(Excerpts from a dataset)
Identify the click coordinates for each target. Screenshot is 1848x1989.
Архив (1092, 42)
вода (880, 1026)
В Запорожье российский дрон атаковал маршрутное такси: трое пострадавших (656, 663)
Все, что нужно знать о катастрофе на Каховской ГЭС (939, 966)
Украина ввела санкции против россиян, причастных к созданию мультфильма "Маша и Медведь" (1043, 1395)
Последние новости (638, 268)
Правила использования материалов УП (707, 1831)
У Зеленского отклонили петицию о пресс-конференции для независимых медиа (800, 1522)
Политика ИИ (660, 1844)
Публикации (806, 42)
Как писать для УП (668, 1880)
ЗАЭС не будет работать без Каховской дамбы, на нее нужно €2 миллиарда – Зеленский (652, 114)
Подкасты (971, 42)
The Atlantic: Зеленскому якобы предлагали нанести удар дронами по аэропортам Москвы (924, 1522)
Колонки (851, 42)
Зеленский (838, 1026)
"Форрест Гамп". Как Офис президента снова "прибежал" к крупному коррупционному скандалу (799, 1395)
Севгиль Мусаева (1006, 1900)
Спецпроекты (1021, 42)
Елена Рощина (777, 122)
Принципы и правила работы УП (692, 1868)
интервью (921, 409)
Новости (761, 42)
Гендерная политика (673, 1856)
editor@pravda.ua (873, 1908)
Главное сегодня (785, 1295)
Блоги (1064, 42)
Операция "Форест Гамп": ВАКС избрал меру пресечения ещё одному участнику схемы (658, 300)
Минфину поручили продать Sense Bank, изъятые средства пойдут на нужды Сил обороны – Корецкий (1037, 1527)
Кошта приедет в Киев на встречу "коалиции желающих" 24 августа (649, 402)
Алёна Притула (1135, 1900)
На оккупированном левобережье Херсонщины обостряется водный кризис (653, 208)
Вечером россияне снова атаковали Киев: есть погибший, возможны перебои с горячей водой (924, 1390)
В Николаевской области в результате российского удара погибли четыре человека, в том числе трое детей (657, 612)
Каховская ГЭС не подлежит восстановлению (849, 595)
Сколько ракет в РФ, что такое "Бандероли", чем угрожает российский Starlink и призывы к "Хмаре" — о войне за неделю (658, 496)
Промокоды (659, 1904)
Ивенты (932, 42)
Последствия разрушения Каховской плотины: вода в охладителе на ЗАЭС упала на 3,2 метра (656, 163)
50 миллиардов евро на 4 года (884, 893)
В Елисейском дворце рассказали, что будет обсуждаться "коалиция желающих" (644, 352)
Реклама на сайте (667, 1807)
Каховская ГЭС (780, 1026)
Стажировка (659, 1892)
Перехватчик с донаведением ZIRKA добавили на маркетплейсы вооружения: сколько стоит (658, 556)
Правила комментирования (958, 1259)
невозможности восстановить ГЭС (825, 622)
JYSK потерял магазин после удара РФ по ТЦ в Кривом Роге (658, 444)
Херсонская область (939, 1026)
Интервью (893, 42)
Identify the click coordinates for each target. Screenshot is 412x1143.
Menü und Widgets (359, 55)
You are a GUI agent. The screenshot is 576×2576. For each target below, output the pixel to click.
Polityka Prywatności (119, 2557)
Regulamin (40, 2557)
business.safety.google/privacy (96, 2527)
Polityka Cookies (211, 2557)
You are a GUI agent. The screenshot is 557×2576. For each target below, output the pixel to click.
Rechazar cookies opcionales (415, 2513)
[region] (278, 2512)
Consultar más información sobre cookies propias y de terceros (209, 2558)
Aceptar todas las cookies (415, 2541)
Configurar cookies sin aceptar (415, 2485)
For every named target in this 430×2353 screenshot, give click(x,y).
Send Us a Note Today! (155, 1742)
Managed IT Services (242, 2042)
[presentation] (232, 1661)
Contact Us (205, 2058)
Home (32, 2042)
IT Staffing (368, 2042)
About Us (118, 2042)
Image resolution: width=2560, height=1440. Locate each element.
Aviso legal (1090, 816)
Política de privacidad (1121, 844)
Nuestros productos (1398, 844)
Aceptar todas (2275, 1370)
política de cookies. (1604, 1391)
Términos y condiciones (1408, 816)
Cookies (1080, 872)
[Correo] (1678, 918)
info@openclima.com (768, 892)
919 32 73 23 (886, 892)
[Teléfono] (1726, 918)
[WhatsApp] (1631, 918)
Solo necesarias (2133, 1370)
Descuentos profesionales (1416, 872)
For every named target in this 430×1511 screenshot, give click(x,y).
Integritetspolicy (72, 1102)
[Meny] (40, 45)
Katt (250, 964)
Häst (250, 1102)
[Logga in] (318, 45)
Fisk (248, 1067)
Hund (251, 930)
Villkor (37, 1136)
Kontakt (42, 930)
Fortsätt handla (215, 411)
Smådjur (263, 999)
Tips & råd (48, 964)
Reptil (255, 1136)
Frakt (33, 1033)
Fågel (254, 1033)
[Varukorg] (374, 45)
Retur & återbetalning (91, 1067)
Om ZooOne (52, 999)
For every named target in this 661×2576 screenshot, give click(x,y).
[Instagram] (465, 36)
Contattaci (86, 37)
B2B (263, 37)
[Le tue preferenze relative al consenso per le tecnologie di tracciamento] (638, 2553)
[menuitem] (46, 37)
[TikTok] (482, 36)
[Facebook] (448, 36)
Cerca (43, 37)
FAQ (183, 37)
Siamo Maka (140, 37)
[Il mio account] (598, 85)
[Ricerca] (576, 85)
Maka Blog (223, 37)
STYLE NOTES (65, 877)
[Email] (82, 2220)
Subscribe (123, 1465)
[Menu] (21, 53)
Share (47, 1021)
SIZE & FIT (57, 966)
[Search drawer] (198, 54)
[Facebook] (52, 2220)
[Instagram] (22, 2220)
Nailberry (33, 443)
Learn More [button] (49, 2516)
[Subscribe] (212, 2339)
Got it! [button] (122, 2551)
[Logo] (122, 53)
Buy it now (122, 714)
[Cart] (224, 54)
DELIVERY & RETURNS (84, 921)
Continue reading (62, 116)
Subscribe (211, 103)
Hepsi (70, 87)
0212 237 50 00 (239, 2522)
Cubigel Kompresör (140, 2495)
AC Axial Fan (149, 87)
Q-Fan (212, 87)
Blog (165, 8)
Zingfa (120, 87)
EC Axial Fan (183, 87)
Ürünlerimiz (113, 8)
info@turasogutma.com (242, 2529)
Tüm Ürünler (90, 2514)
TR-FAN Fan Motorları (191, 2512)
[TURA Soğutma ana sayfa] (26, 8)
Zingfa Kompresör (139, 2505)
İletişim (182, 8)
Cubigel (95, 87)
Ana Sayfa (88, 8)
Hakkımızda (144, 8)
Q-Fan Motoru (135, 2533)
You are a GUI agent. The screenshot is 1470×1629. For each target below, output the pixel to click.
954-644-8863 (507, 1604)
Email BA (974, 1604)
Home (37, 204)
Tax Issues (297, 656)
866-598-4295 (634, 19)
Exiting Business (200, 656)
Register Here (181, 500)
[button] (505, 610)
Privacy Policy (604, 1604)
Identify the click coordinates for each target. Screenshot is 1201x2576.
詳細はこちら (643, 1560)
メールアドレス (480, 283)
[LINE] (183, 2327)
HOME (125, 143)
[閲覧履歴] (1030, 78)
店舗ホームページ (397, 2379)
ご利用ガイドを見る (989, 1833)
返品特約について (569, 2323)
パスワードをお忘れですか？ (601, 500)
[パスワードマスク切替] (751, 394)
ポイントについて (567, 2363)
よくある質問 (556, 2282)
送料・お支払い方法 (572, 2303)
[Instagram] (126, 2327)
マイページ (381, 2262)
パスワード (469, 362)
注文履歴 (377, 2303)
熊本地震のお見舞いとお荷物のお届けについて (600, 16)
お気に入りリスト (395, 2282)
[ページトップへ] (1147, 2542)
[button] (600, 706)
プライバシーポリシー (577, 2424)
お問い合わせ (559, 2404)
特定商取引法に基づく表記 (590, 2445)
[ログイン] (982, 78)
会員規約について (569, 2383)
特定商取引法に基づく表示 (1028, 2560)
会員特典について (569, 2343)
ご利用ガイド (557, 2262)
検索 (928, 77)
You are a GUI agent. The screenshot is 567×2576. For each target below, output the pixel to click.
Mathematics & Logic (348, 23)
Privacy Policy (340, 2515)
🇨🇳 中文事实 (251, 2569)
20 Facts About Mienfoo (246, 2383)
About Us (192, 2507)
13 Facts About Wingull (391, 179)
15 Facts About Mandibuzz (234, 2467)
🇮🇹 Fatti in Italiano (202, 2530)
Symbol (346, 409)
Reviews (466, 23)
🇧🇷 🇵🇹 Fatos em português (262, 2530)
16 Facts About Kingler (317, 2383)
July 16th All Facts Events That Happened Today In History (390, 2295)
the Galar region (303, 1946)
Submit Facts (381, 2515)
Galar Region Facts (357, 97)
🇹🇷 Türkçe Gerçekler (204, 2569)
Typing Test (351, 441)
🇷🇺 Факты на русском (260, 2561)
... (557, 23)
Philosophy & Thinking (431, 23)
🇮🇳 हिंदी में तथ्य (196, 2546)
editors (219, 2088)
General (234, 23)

**Exercise objective:**
All lines above in which the word "Гамп" occurs should be identified and copied.

**Exercise result:**
"Форрест Гамп". Как Офис президента снова "прибежал" к крупному коррупционному скандалу (799, 1395)
Операция "Форест Гамп": ВАКС избрал меру пресечения ещё одному участнику схемы (658, 300)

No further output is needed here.